- **Problem requirements**
Give again only those lines from the start of the entries through the line holding "CCPA (158, 1713)", leaving them as they are.

- **Data under study**
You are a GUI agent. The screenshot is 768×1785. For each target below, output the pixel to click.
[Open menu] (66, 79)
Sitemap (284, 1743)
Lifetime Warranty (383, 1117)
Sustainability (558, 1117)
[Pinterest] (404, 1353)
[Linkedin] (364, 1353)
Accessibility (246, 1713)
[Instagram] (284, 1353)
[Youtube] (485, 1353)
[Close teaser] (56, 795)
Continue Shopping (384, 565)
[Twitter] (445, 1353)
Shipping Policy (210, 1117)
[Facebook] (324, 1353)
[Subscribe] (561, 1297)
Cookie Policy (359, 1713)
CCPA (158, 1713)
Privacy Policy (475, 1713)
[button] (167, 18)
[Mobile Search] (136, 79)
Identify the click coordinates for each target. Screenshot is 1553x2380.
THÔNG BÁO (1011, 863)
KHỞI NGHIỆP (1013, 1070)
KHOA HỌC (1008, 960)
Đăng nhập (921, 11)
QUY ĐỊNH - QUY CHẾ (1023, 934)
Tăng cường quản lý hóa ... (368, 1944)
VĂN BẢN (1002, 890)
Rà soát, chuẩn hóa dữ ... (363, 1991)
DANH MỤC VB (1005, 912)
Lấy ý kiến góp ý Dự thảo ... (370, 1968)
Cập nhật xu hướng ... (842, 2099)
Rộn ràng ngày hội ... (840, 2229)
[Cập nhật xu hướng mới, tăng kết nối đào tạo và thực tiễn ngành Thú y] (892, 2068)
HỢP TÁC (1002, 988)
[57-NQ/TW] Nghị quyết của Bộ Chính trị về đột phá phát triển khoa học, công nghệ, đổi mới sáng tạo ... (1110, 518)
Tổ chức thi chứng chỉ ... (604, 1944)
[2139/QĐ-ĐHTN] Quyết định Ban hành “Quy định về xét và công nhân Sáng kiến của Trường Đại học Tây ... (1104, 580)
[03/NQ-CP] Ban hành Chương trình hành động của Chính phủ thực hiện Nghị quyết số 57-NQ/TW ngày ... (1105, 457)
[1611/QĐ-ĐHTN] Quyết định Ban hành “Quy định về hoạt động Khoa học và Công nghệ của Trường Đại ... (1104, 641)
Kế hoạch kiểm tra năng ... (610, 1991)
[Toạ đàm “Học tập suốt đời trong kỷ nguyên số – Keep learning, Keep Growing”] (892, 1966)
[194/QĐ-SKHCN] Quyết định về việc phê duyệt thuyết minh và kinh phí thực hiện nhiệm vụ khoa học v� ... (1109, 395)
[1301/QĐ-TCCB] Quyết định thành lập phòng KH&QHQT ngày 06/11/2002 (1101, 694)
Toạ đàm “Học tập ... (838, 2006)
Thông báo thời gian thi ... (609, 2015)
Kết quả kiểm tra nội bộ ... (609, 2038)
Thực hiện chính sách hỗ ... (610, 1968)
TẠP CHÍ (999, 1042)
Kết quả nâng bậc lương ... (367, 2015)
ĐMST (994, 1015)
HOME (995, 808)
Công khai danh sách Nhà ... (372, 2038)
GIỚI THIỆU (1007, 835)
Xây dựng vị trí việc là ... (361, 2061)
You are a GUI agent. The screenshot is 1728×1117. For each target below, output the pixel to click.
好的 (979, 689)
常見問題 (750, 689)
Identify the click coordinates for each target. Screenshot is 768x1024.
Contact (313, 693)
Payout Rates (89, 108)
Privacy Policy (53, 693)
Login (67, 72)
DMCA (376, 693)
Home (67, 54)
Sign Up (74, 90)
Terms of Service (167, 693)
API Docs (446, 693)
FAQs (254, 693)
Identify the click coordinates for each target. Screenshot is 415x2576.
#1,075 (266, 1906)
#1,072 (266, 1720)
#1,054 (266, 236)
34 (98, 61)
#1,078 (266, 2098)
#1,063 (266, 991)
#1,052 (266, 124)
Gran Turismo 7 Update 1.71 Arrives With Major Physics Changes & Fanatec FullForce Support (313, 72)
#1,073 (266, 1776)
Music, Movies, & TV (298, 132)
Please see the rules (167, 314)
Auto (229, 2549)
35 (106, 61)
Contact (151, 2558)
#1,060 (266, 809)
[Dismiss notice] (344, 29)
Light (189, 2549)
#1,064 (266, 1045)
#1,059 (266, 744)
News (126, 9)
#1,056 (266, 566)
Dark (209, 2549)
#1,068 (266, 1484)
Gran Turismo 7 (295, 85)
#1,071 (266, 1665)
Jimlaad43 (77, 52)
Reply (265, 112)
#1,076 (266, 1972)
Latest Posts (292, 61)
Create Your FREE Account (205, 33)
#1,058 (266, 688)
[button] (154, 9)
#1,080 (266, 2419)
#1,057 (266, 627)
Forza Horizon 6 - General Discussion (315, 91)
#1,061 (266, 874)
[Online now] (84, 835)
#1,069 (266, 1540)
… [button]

- **Response to this task**
You are a GUI agent. The screenshot is 768×1785. For each target below, output the pixel to click.
[Open menu] (66, 79)
Sitemap (284, 1743)
Lifetime Warranty (383, 1117)
Sustainability (558, 1117)
[Pinterest] (404, 1353)
[Linkedin] (364, 1353)
Accessibility (246, 1713)
[Instagram] (284, 1353)
[Youtube] (485, 1353)
[Close teaser] (56, 795)
Continue Shopping (384, 565)
[Twitter] (445, 1353)
Shipping Policy (210, 1117)
[Facebook] (324, 1353)
[Subscribe] (561, 1297)
Cookie Policy (359, 1713)
CCPA (158, 1713)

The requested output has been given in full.